The result? Delays and inconsistent decision-making, leaving affected Canadians wondering why what was done in the last evacuation isn’t being done for them now. Claims of arbitrariness (or worse, discrimination) and indifference, frustration, and remonstrations follow. Meanwhile, calls for large-scale evacuations are increasing thanks to surging conflicts, climate-change-driven extreme weather events, growing numbers of Canadians travelling or living abroad, and heightened public expectations.
Legislative fixes are out. Parliament cannot mandate the government to take measures beyond its power to deliver—whether due to their extra-territorial nature, collisions with foreign states’ sovereignty, or factors beyond its control. These are practical and legal reasons why consular services abroad remain discretionary, and subject to the Crown prerogative on foreign relations.

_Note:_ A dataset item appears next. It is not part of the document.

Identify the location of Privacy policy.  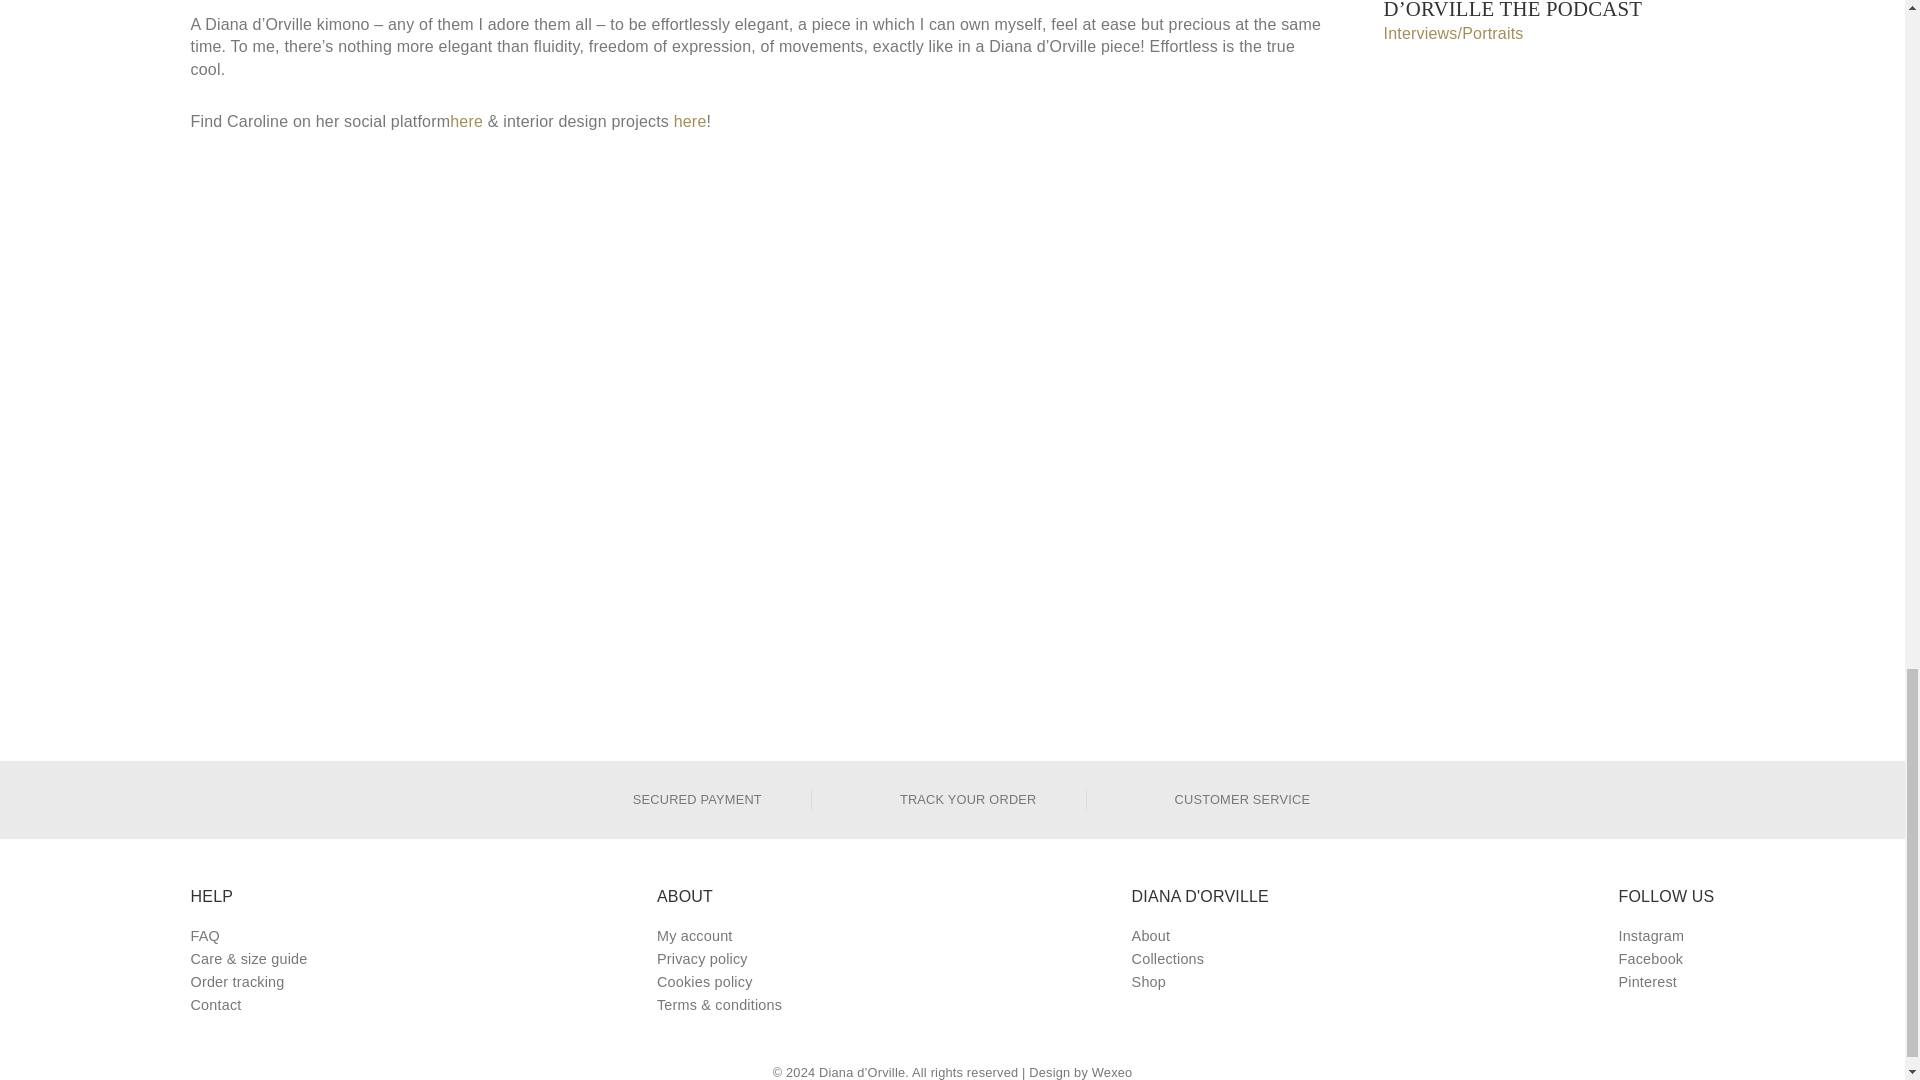
(718, 959).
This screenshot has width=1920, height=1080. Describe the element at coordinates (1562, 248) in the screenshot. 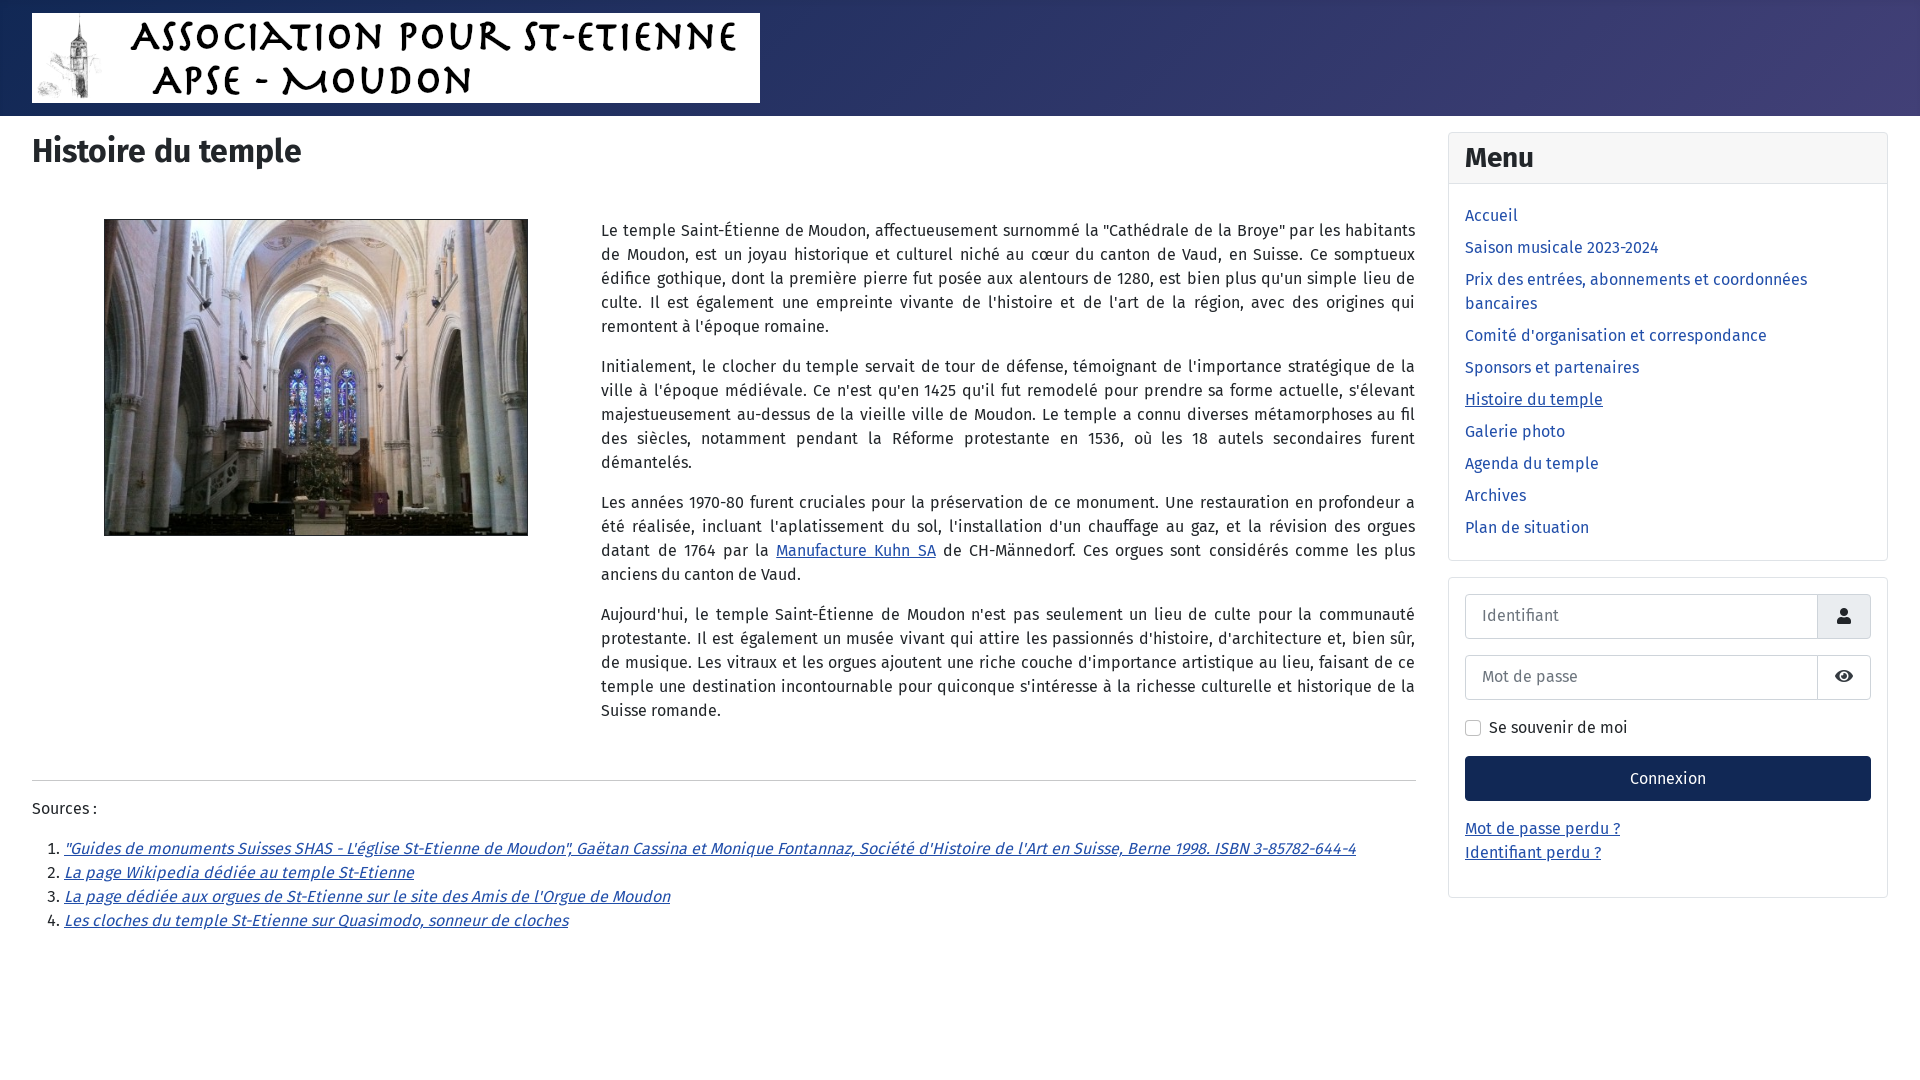

I see `Saison musicale 2023-2024` at that location.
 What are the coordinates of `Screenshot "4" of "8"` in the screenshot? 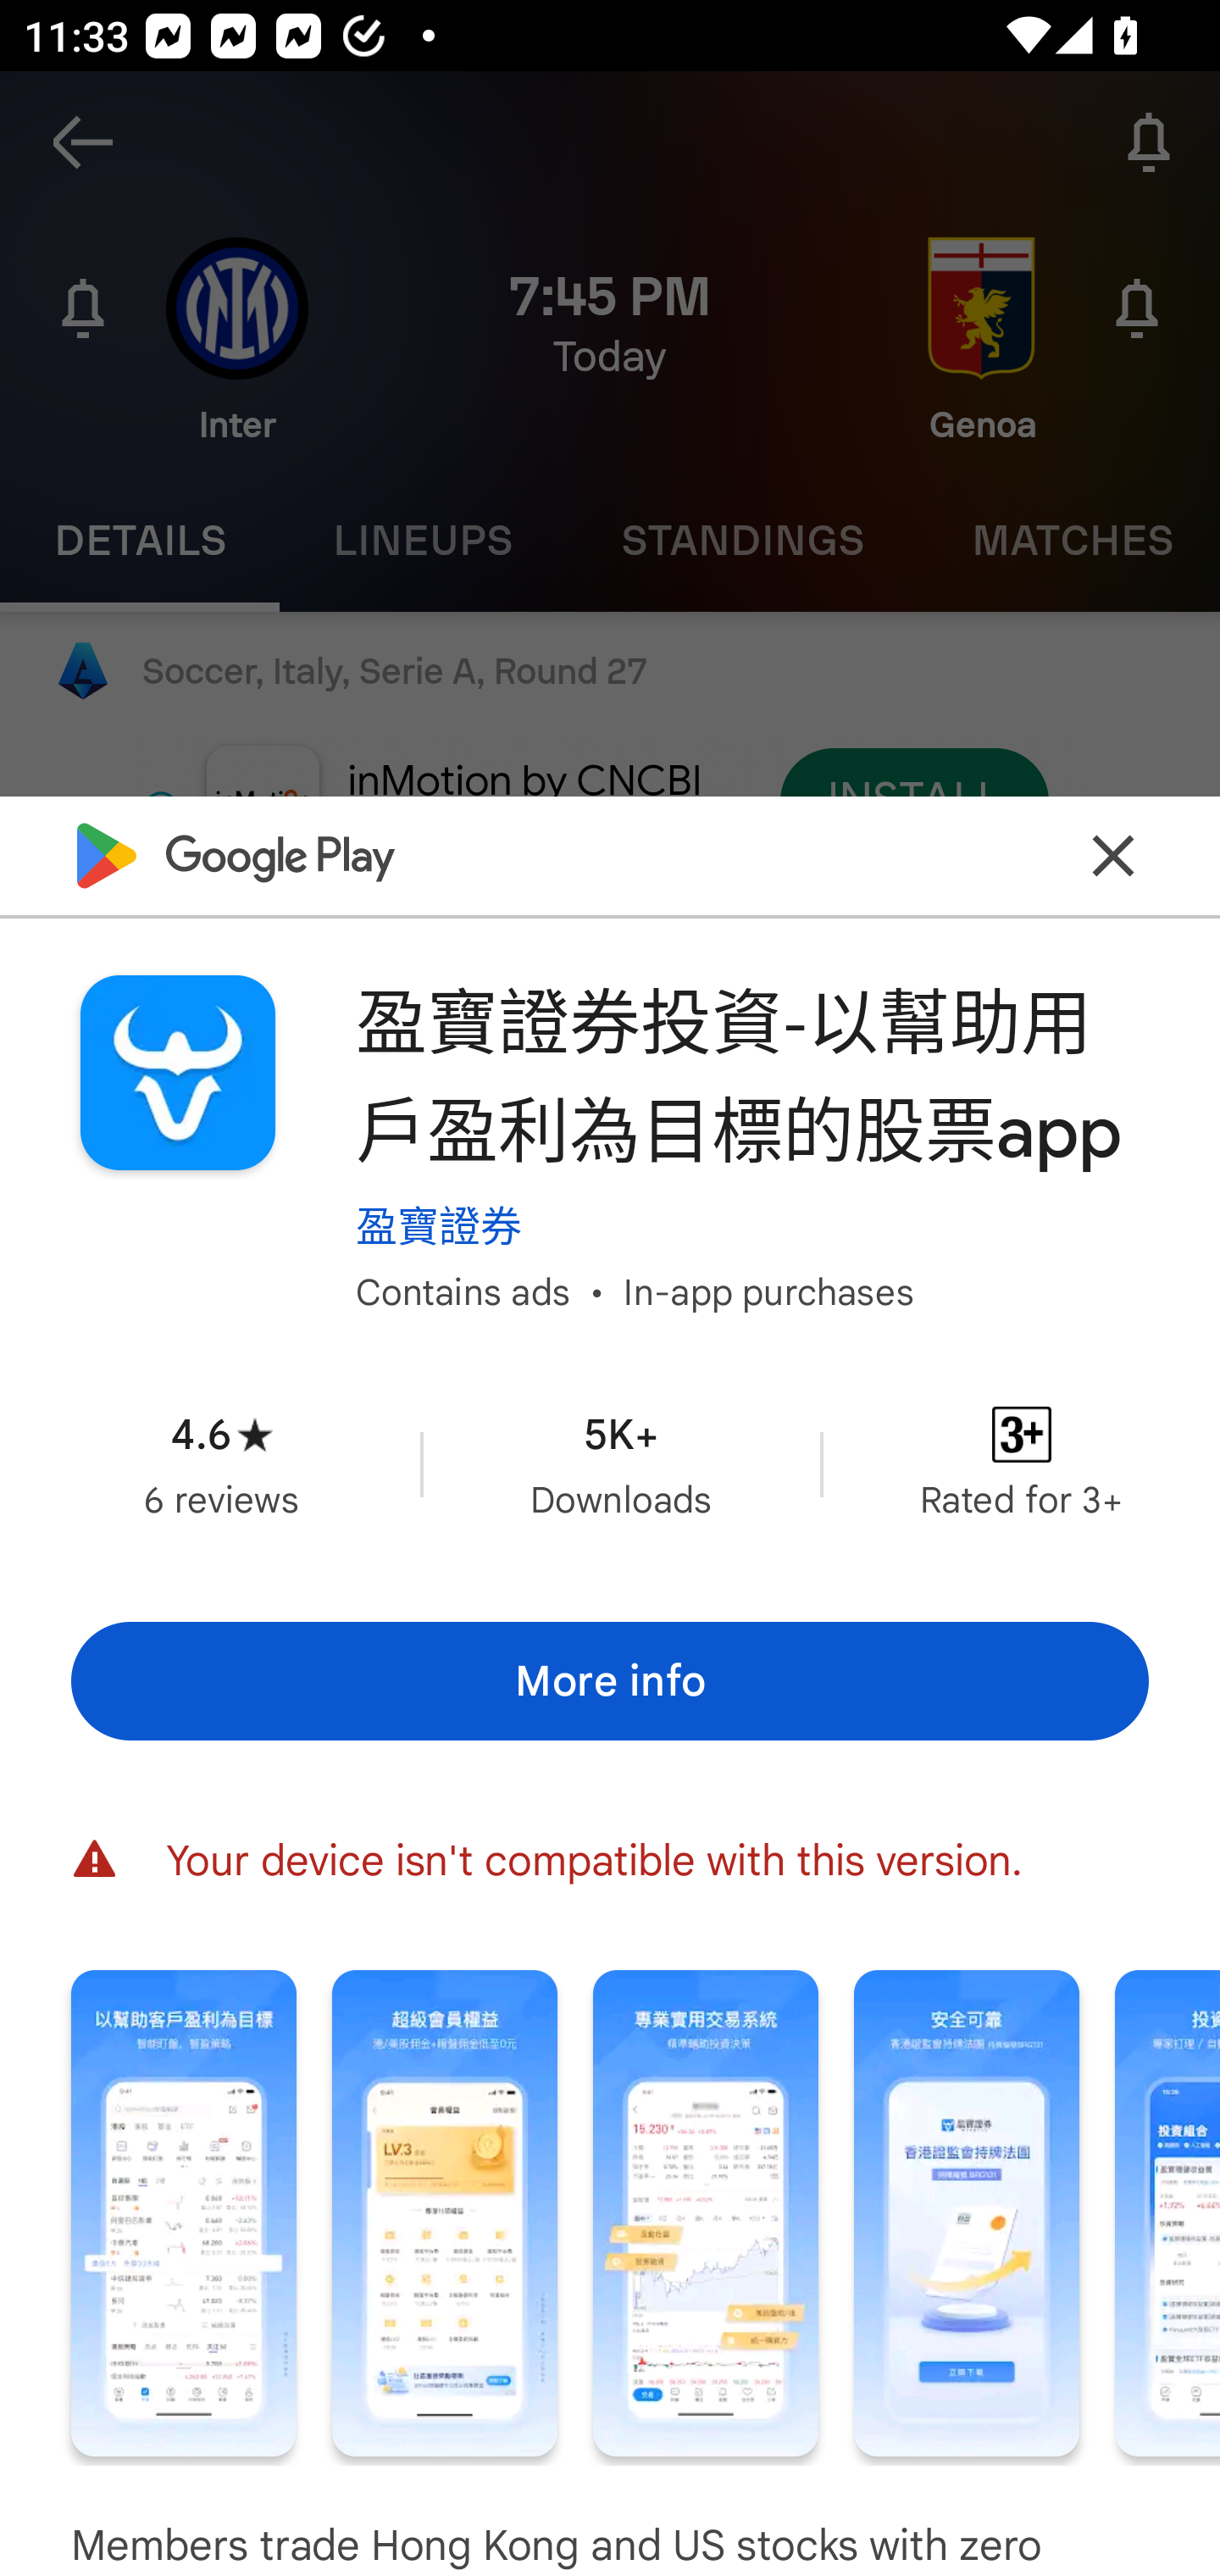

But we can take steps to eliminate internal bureaucratic hurdles, including over sources of funding, which would allow Consular teams to focus on situational considerations, logistics, and options.
Here, then, is a modest proposal, informed by the practice of like-minded states, that would streamline internal processes and clarify both expectations and limitations:
- Create a clear, transparent, and public framework, by way of a non-legislative statutory instrument similar to the Passport Order, that would:
- Expressly preserve the Crown Prerogative and note the limitations of Canadian government action abroad;
- Remind Canadians that they travel and live abroad at their own risk;
- Empower the minister of Foreign Affairs to declare a situation to be a “large-scale emergency”, unlocking relevant protocols and authorities, based on a non-exclusive list criteria;
- Clarify departmental roles, including with regard to emergency authorities, processes, waivers, or delegations;
- Determine eligibility evacuation (e.g., Canadian nationals, permanent residents, and immediate family members; nationals of a state for whom Canada acts as Protecting Power; persons in danger of persecution as a result of service to Canada);
- Set out factors and guardrails for decision-making;
- Specify responsibilities of evacuees, including cost recovery and availing of commercial options when available; and
- Clarify access to the Distressed Canadian Fund to help with expenses.
- Create a permanent “large-scale crisis fund”, accessible to all participating departments, to be unlocked by the minister’s declaration;
- Make necessary legislative changes to allow for temporary waiver of statutory requirements in declared emergencies (e.g. documentation under the Immigration and Refugee Protection Act or procurement decisions/processes).
Canadians in crisis deserve efficient responses from their government. But travellers and expats would benefit from a clearer understanding of what is possible on foreign soil, while government officials deserve a framework that does not unnecessarily hamstring their efforts. And no one deserves to be made the subject of a tug-of-war in the middle of a crisis.
Sabine Nölke is a retired Canadian ambassador and practitioner of international law.